Missing required ‘field’ property

Aggregation '<name>' is missing required 'field' property
Every metric aggregation operator requires a field property pointing to the field to aggregate. Fix: Pass field as an object property, not a bare string: Correct:
{"avg_price": {"$avg": {"field": "price"}}}
Incorrect — operator value is a bare string instead of an object:
{"avg_price": {"$avg": "price"}}

Aggregation must be a JSON object

Aggregation '<name>' must be a JSON object
The aggregation alias must map to an object containing an operator key (like $avg), not directly to a string or number. Fix: Correct:
{"avg_price": {"$avg": {"field": "price"}}}
Incorrect — alias maps directly to an operator string:
{"avg_price": "$avg"}

Schema Errors

Field type mismatches

If a document field’s value doesn’t match the schema type (e.g., a string value "abc" for a numeric field), that document is silently skipped during indexing for that field. It will not appear in queries that filter on the mismatched field.

Missing document fields

If a document doesn’t have a field defined in the schema, it simply won’t match queries filtering on that field. No error is raised.

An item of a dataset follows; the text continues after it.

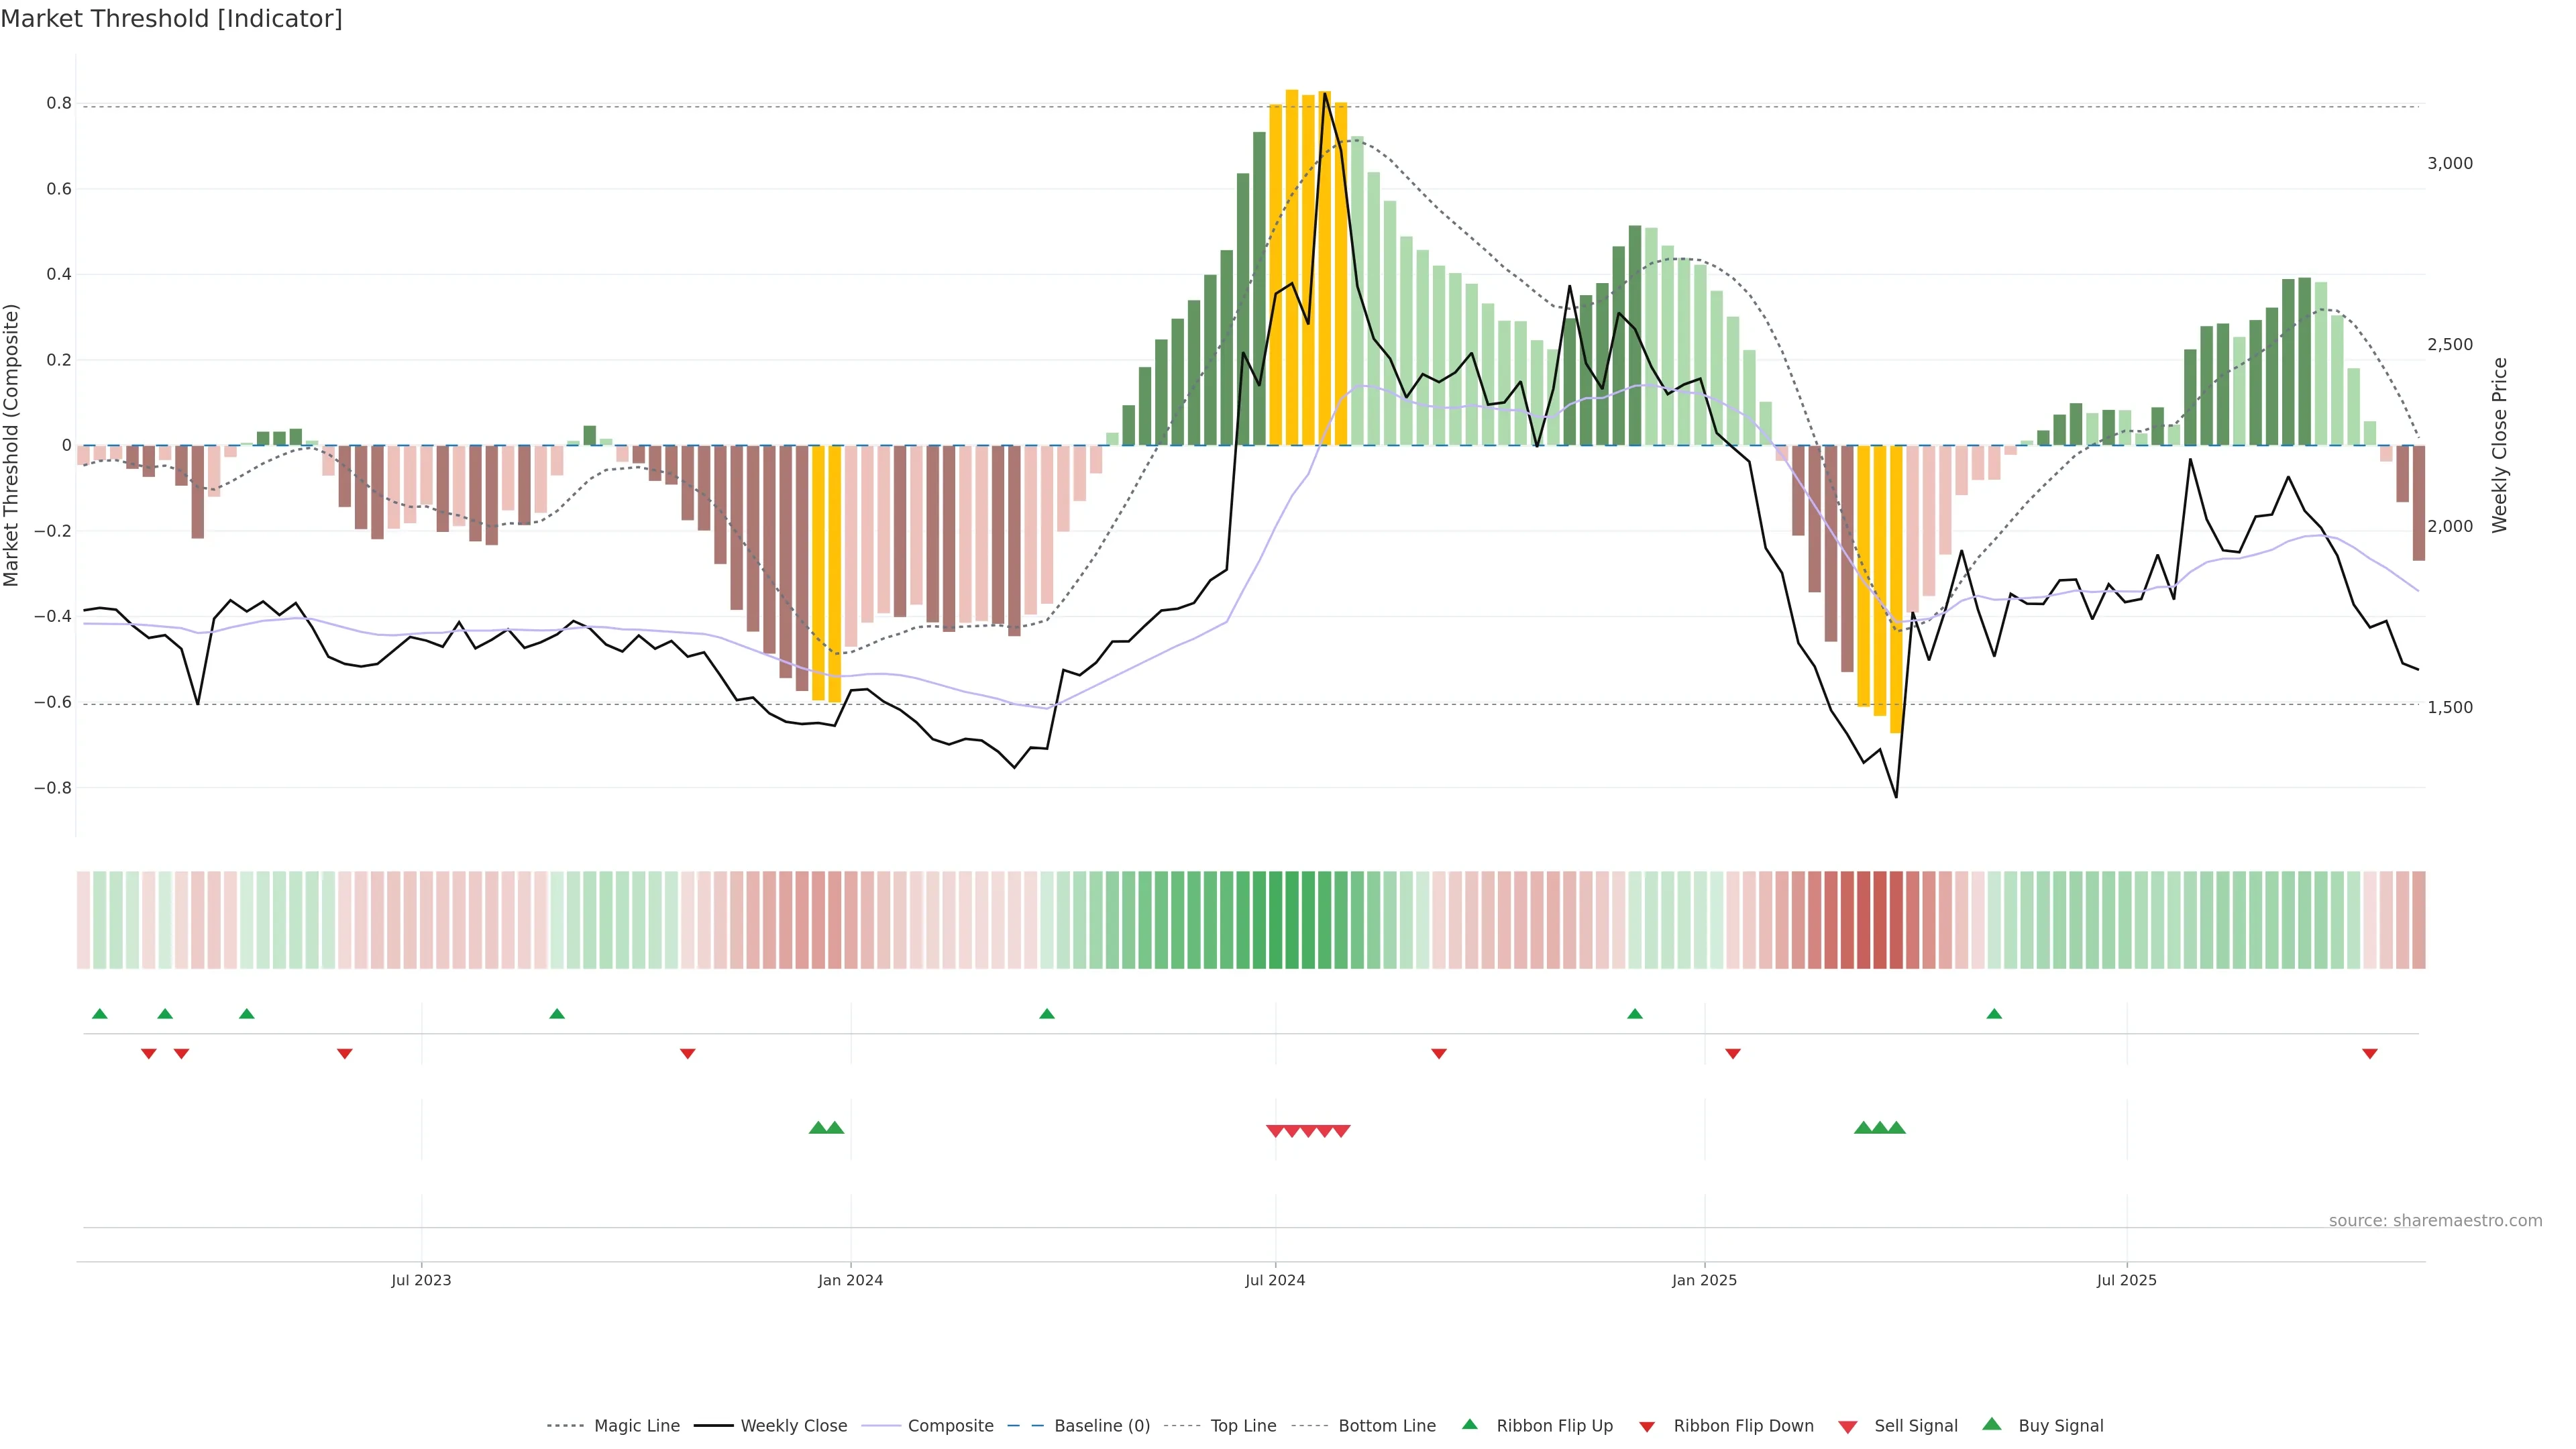Click the Ribbon Flip Up legend triangle
This screenshot has height=1449, width=2576.
(x=1469, y=1424)
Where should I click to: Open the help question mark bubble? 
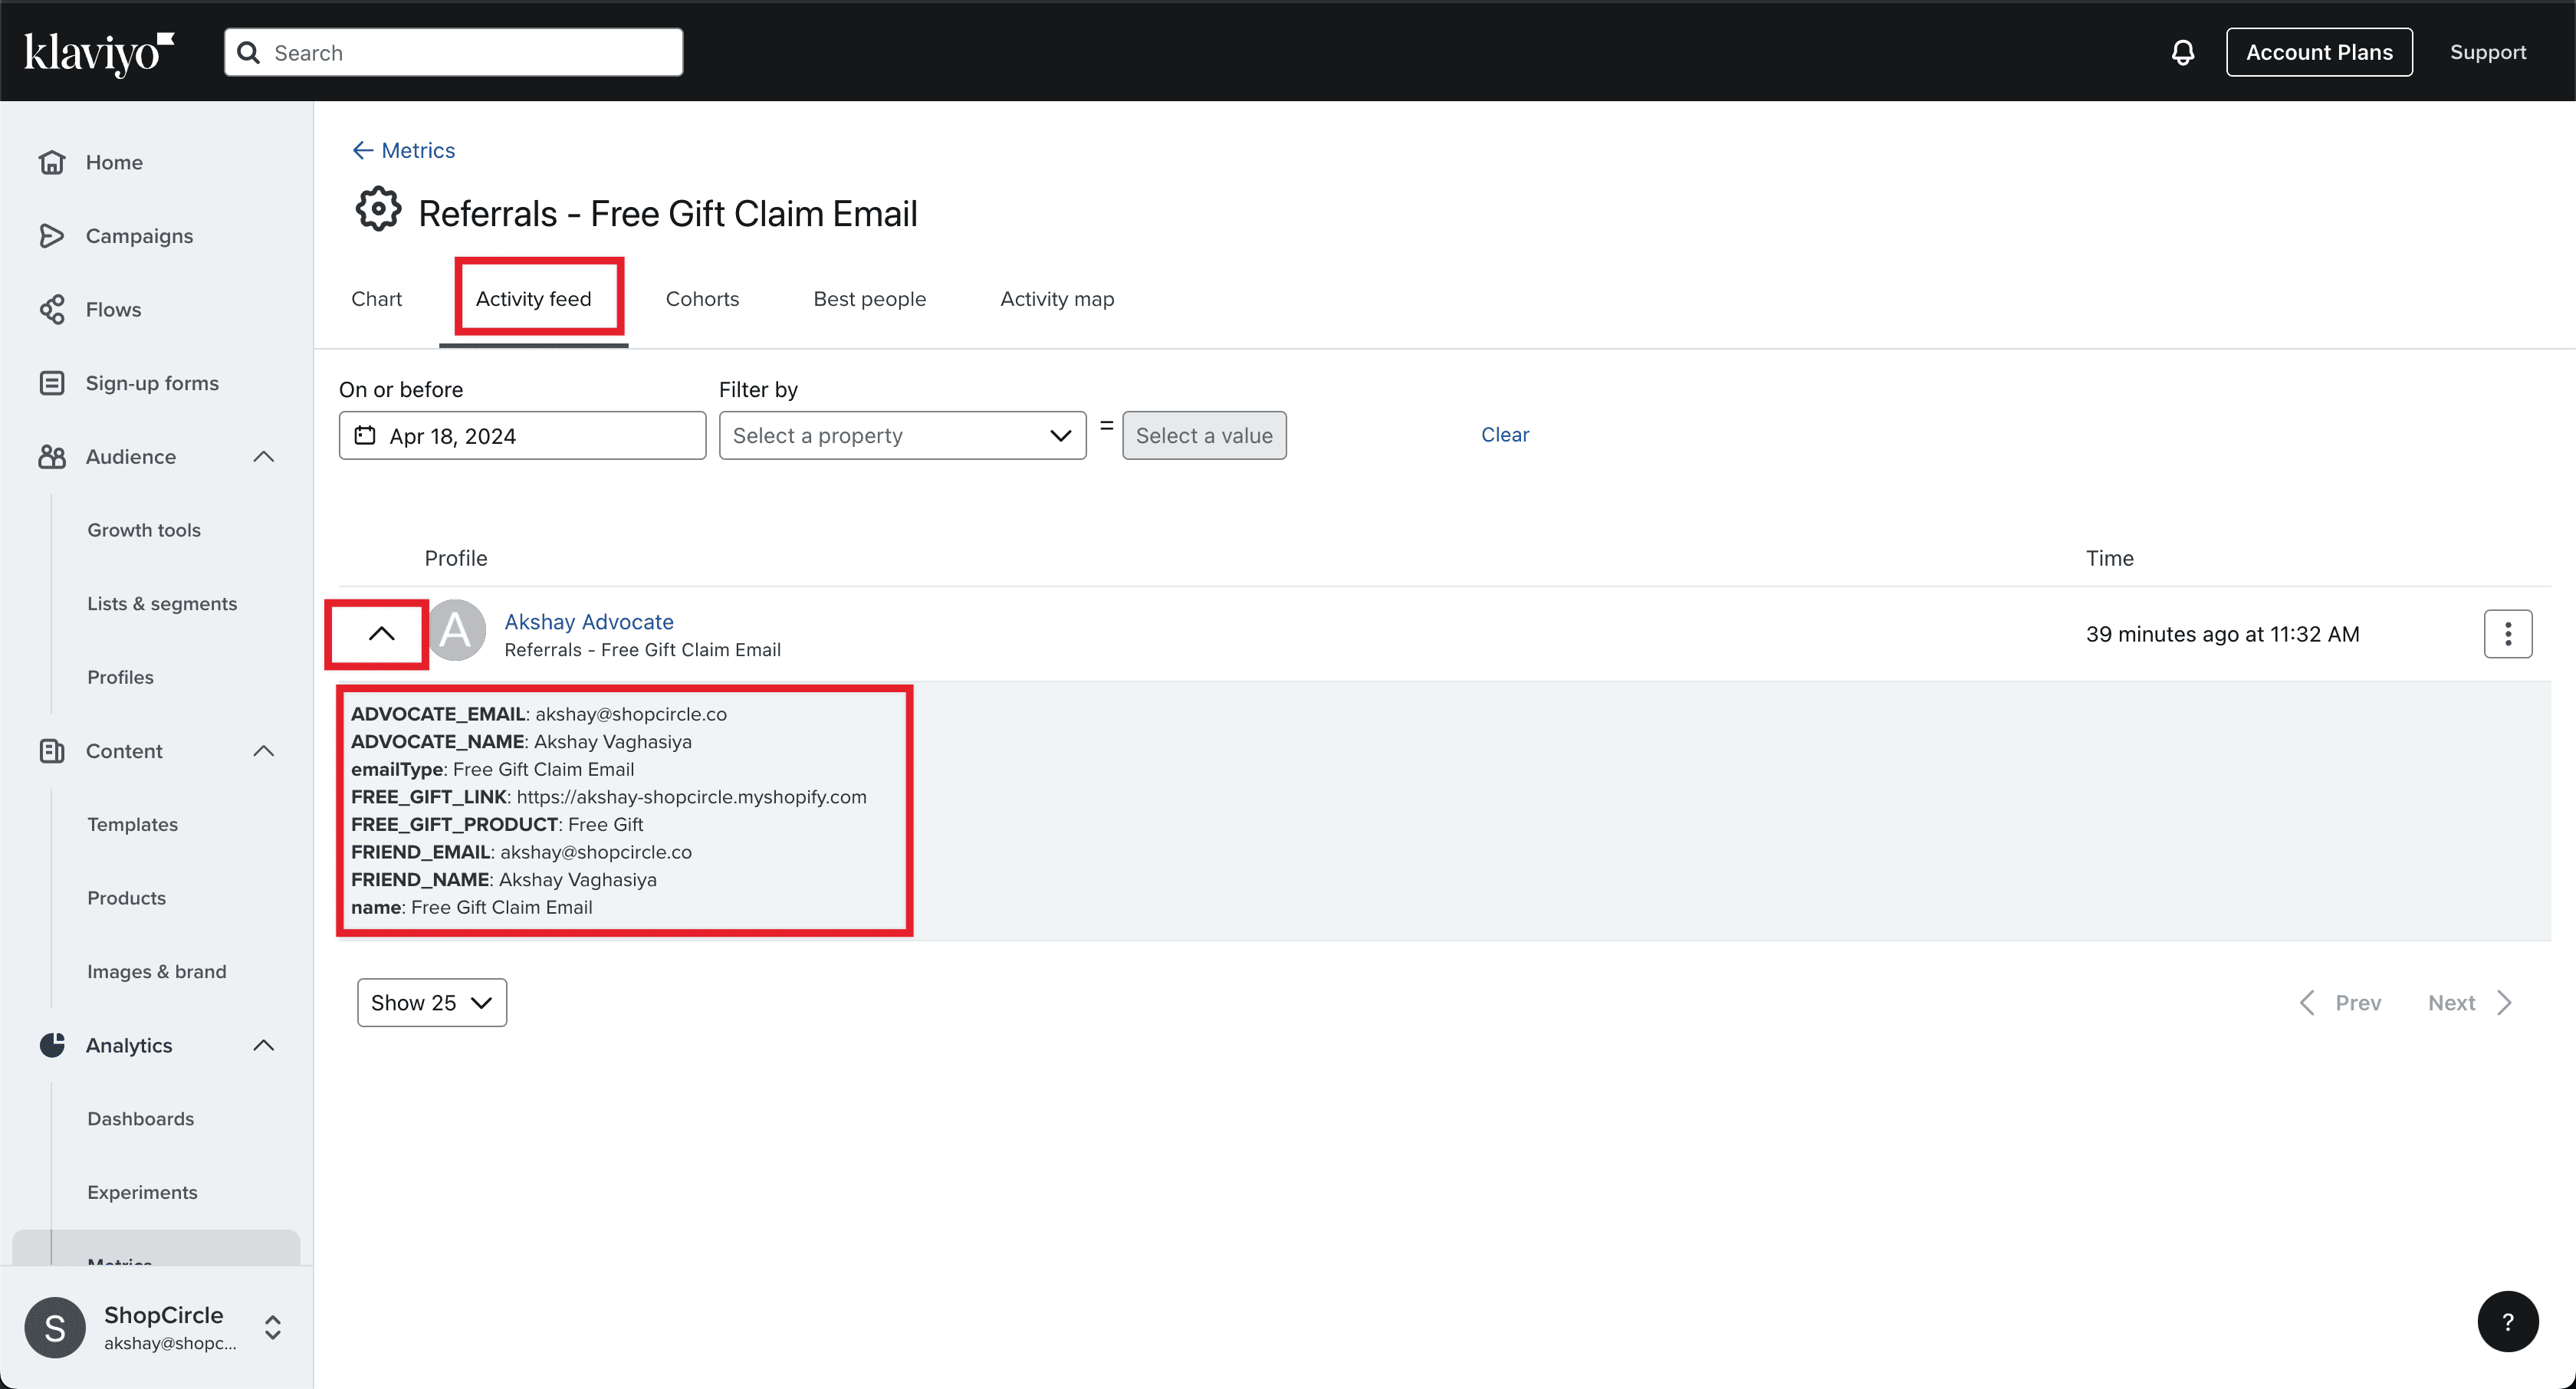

Upstash Redis Search vs RediSearch

Upstash Redis Search uses SEARCH.* commands and is a separate implementation from the open-source RediSearch module which uses FT.* commands. The two are not compatible.
Upstash Redis SearchRediSearch
Command prefixSEARCH.*FT.*
EngineTantivy (Rust)RediSearch (C)
Query syntaxJSON-based filtersRediSearch query syntax
PaginationLIMIT <count> OFFSET <offset> (separate keywords)LIMIT <offset> <count> (combined)
HostingServerless (Upstash)Self-hosted or Redis Cloud
If you are migrating from RediSearch, you will need to rewrite your queries to use the JSON filter syntax and SEARCH.* commands.